The spectacular, sweeping climb up the A57 Snake Pass road out of Glossop will be a low-traffic space once again for five days in late May, prompting a new organised cycle ride to the summit.
Derbyshire County Council has announced the Manchester to Sheffield route will be closed from Monday, 22nd May to Friday, 26th May 2023 for urgent repairs at previous landslip sites.
During the works, the council states the road will be closed to all road users, including pedestrians and cyclists, east from the Snake Pass summit to the Upper Derwent Valley (Fairholmes) visitor centre access road. This is similar to (but even more extensive than) the closure last Autumn.
While this means no repeat of the early 2022 scenes will be possible, when a vast new low-traffic cycle route from Glossop to the Hope Valley became possible, it does mean the climb out of Glossop — and the glorious descent back — will be almost entirely free of motor vehicles.
Taking advantage of the short closure, a new mass cycle ride has been announced by Harry Gray, who organised the 2022 rides dubbed “Snake Pass Trespass”. These protested Derbyshire County Council’s hostile attitude to the enjoyment of the route without traffic, when workers were briefly told to turn people back, even on parts of the road where no legal closure notice existed.
The new ride will meet in Glossop’s Norfolk Square at 6.30pm on Wednesday, 24th May 2023. Rides during last year’s long closure attracted people on cycles of all types — including trailers, tandems and electric rental Bee and cargo bikes all the way from Manchester.

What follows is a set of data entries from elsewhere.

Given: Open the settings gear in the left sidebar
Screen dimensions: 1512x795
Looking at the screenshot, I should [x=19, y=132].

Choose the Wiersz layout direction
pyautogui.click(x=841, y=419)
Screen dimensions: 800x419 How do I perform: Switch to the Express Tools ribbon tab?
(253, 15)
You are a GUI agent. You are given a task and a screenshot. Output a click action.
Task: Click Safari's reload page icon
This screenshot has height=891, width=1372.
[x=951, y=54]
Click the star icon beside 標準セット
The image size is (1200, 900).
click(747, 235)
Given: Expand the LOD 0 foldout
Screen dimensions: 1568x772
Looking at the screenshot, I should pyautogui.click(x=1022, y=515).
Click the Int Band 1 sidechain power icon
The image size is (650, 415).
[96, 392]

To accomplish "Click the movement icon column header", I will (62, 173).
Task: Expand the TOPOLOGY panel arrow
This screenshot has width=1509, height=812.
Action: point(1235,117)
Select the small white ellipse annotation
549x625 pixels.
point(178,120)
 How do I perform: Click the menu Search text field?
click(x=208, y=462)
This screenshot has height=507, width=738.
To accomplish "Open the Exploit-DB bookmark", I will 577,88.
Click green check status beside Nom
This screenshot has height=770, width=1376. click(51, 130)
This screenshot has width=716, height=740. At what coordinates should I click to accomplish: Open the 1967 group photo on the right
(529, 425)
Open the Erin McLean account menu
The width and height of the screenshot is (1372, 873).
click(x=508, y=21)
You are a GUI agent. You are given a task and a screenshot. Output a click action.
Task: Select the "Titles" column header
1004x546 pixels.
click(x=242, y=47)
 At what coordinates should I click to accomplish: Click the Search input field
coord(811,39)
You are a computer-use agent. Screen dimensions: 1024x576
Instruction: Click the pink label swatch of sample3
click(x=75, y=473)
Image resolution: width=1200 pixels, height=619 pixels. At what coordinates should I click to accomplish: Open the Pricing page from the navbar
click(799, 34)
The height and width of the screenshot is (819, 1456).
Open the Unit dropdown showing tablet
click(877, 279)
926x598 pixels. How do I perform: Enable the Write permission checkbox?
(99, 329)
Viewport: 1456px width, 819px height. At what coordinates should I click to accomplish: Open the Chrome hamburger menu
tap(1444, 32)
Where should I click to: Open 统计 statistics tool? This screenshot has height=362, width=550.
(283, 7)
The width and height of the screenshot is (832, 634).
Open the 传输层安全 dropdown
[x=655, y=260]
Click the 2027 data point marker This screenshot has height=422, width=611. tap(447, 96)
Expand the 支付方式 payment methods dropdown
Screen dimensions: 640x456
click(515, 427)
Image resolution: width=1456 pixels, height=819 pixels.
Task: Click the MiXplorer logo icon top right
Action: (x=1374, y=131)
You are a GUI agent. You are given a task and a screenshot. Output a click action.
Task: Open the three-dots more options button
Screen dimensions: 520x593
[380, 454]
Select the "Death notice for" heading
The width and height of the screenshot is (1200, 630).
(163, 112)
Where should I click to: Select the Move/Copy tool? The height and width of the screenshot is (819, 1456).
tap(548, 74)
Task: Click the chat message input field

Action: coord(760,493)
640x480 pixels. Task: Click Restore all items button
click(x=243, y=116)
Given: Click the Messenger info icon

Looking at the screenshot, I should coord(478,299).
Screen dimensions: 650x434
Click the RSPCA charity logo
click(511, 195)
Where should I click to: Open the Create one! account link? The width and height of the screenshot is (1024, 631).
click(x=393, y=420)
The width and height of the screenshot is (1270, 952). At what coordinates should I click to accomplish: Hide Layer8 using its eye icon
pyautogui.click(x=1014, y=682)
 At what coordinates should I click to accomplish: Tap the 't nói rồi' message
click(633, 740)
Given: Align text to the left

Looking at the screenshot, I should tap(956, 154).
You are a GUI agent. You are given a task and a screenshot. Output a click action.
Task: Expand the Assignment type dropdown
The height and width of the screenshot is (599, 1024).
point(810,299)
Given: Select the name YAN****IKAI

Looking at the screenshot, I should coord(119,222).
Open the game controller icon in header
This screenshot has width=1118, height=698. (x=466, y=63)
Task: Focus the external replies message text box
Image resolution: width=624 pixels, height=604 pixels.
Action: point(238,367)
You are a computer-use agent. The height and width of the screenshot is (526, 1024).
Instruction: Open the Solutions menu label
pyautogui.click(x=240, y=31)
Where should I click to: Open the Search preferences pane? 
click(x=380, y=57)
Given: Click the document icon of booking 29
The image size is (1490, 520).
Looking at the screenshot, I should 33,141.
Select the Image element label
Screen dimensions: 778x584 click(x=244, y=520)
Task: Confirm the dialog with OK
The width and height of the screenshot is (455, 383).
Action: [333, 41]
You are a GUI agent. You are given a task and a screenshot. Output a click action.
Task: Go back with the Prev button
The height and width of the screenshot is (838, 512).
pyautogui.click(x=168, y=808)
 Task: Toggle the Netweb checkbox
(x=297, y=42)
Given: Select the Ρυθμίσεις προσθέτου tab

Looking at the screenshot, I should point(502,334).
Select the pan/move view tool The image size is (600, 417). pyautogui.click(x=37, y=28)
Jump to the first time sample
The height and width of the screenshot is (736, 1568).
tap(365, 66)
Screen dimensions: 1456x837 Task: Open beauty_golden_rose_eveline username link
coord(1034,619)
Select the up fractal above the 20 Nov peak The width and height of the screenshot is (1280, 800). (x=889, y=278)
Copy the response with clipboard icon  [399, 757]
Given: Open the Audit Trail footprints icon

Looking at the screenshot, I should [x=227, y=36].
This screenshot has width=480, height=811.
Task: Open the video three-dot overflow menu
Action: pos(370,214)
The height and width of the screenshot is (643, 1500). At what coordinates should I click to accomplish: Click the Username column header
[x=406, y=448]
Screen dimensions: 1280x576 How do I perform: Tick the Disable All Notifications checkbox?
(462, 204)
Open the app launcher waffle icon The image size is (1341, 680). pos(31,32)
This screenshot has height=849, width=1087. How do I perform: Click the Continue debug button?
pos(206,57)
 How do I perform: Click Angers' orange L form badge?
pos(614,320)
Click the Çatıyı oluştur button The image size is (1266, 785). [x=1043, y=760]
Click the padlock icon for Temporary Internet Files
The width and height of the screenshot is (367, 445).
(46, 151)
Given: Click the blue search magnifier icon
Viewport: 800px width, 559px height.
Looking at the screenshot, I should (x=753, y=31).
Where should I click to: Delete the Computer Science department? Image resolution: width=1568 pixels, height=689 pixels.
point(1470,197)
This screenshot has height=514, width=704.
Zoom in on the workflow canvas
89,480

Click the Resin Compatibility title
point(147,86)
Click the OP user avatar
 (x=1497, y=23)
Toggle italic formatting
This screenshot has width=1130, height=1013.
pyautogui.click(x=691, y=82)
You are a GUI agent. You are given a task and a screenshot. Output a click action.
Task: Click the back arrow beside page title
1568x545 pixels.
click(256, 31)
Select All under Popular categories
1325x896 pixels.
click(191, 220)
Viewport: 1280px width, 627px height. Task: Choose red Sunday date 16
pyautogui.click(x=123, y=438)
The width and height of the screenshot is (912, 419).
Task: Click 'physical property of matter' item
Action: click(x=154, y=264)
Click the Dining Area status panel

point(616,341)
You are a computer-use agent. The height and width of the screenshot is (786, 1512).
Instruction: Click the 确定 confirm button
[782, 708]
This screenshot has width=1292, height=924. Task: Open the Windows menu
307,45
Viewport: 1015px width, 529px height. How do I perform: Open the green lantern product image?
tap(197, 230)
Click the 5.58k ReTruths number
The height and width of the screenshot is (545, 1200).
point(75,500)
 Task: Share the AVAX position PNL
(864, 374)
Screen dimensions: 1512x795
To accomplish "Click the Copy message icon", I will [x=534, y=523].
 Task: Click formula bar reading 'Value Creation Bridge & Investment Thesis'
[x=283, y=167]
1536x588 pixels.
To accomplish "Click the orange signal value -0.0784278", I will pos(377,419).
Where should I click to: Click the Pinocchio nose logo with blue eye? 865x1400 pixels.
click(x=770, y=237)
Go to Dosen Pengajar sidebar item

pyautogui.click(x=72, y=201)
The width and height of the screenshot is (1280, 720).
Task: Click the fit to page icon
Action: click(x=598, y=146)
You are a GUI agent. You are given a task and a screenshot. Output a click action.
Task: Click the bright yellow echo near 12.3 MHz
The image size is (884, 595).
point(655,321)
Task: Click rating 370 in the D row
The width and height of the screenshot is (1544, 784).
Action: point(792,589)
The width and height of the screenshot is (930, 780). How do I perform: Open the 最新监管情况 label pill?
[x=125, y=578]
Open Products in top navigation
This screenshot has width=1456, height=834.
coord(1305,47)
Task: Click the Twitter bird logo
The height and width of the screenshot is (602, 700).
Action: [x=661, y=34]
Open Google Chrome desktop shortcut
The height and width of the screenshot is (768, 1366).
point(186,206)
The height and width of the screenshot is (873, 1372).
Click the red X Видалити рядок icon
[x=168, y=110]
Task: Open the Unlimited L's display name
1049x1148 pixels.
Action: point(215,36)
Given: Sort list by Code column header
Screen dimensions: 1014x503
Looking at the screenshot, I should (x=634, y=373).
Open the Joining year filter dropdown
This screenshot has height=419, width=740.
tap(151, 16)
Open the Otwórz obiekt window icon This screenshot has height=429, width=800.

Following the previous closures, many including myself noted how beneficial it’d be to local tourism and people to purposely make the road “traffic free” on at least one day a year, if not more regularly.
Sadly, the Conservative-run Derbyshire County Council continues to ignore such possibilities. It’s notable that even with this closure, and the ideal May weather for people to get out cycling, the council’s website article fails to mention cycling will still be legal on the Glossop side and — for five brief days — actually appealing. Here’s hoping word gets out anyway and cycling visitors provide a little week-long boom for some of the town’s businesses.
After the council announced the re-opening of the road in 2022 with a laughable “safety first” headline, the past year has seen continual major incidents and crashes, some requiring air ambulance. It remains one of Derbyshire’s most dangerous roads (if not the most dangerous) and, with no suitable alternative, a serious block in the High Peak landscape for safe cycling.
Despite this, the roadworks will see two sets of temporary traffic lights removed and the “cracked and damaged road” replaced “with a new, much smoother surface”.